So it’s February and sometimes I think people forget that it’s Black History Month.
It’s already Feb. 19, and I haven’t heard of any events planned for Black History Month on campus. Being the news editor, I generally hear of almost every event or at least see it on the event calendar on Gannon’s portal. It doesn’t seem like I missed the memo though because there were never any events.
Now I know there was Unity Week, but I think that is about embracing all groups, people and organizations on campus.
I recently thought about this issue when I was watching “The Butler” for the first time. “The Butler” is a movie based on real events of an African-American man who witnesses notable events, such as the civil rights movement of the 20th century, and several presidencies while he serves as a butler in the White House.
I went through several emotions throughout the film – depression, nausea and exhaustion – from the emotional roller coaster.
The civil rights movement seems like something everyone has learned about since they were in second grade. But for some reason, every year, it stills has a strong effect on me. That’s probably why I’m upset about this situation.

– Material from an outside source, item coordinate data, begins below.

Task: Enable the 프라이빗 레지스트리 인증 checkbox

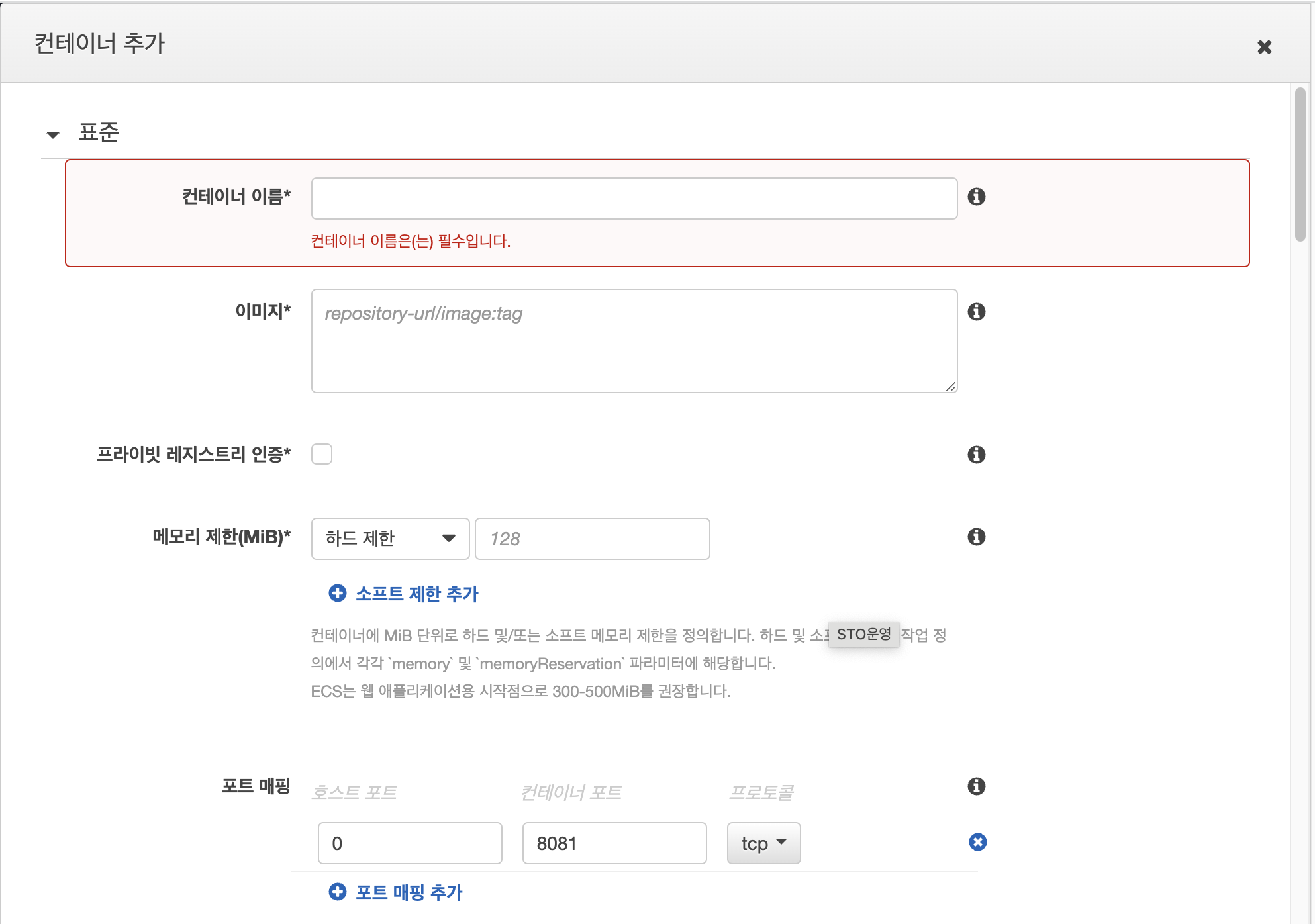Action: coord(322,454)
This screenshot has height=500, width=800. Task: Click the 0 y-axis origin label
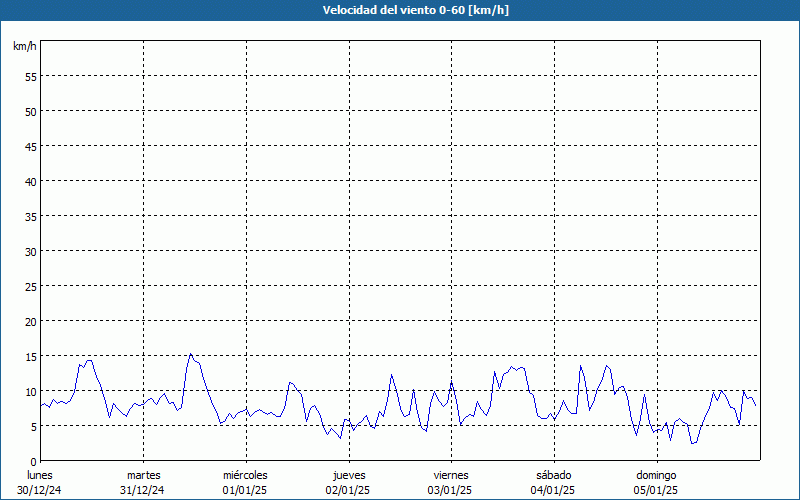tap(33, 461)
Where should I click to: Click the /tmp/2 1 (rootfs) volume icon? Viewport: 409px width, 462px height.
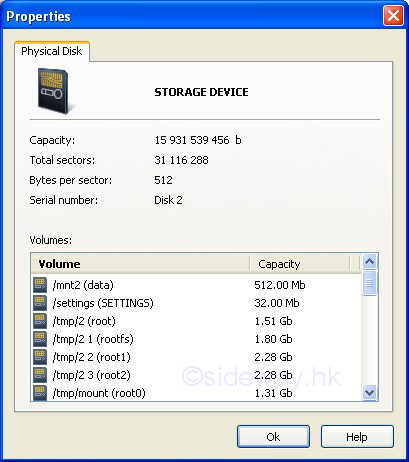point(40,339)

We – students – get so excited when we don’t have class on Martin Luther King Jr. Day, but do we really consider why we get that day off or why Dr. King is so important to us? What he did and sacrificed just to receive human rights that all Americans are given today?
It’s hard to not get wrapped up in having a day off from class – we all need that day off. But each year, I notice a little less passion in people during February as we celebrate equal rights.
I love embracing other races, especially during Black History Month. Dr. King is an iconic leader who deserves more than the whole month of February.
Hearing about all of the struggles and horrific stories about racism and yet the peaceful approaches that many African-Americans took is so inspiring and life changing.
I come from a suburb that is very diverse – much like Erie – and I think that’s what made me who I am today. I enjoy taking in other cultures and being around people from numerous races and cultures.
It’s upsetting when people can’t see eye-to-eye with other races or cultures. You can easily embrace other races as well as maintain your own. It’s just hard for me to understand why people are unaccepting and ignorant because I’ve never been that way.
You can leave a conversation with a person of a different race or culture and have gained an inimitable understanding of a race that you once thought you knew.
It’s difficult for one to accept more than one perspective because we’re so used to our own, but you are merely broadening your own.
Gannon does a good job at embracing other races and cultures, but this year for Black History Month, the university fell short.